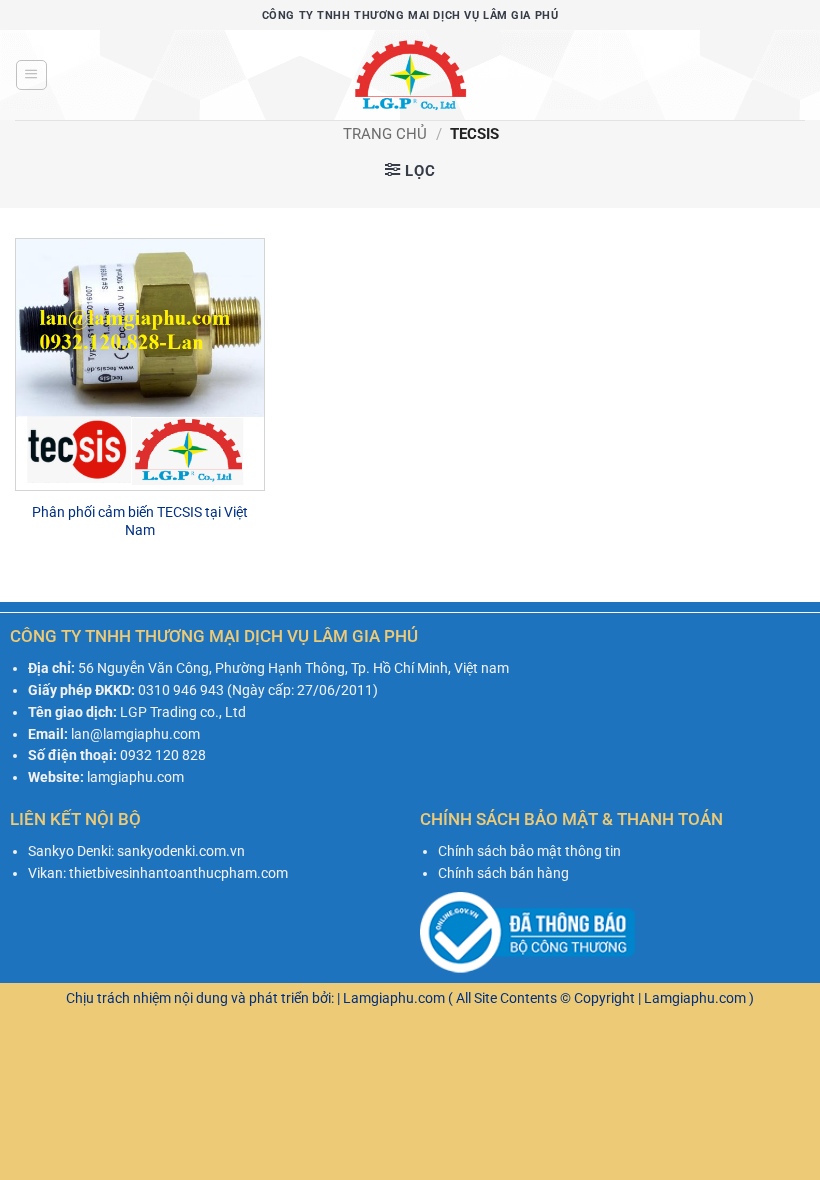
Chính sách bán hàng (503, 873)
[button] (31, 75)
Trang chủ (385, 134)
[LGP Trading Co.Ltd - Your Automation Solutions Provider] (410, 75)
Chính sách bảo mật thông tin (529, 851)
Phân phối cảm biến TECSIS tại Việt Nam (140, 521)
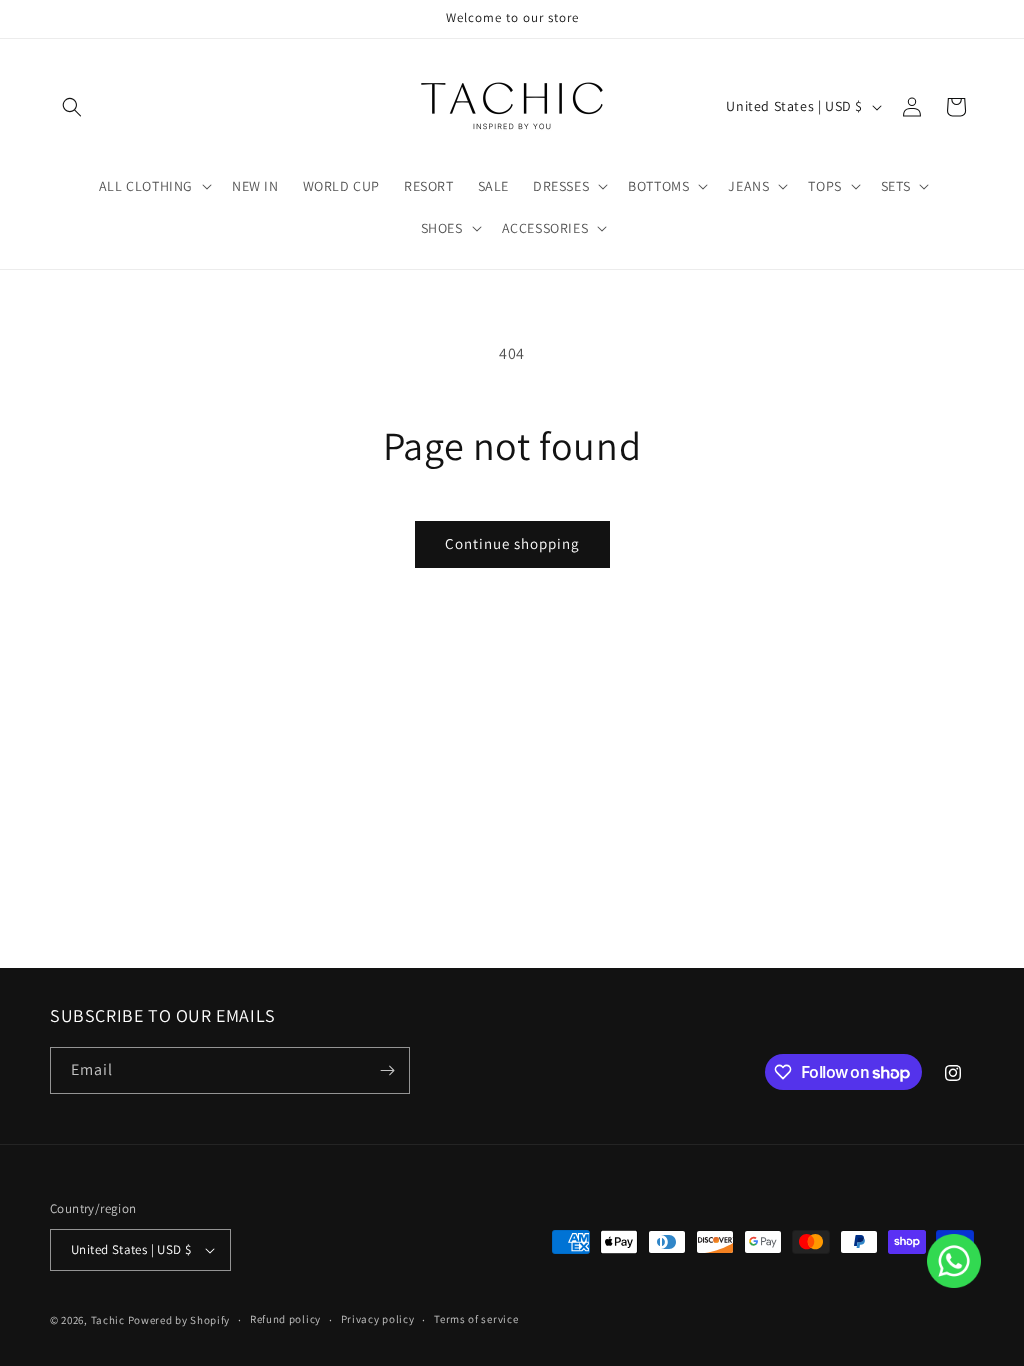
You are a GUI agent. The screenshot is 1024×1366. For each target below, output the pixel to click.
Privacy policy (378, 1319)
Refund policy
===
» **Directions for this task**: Look for the word "sách" in the listing above, and copy every line where you find it.

» **Answer to this exercise**:
Chính sách bán hàng (503, 873)
Chính sách bảo mật thông tin (529, 851)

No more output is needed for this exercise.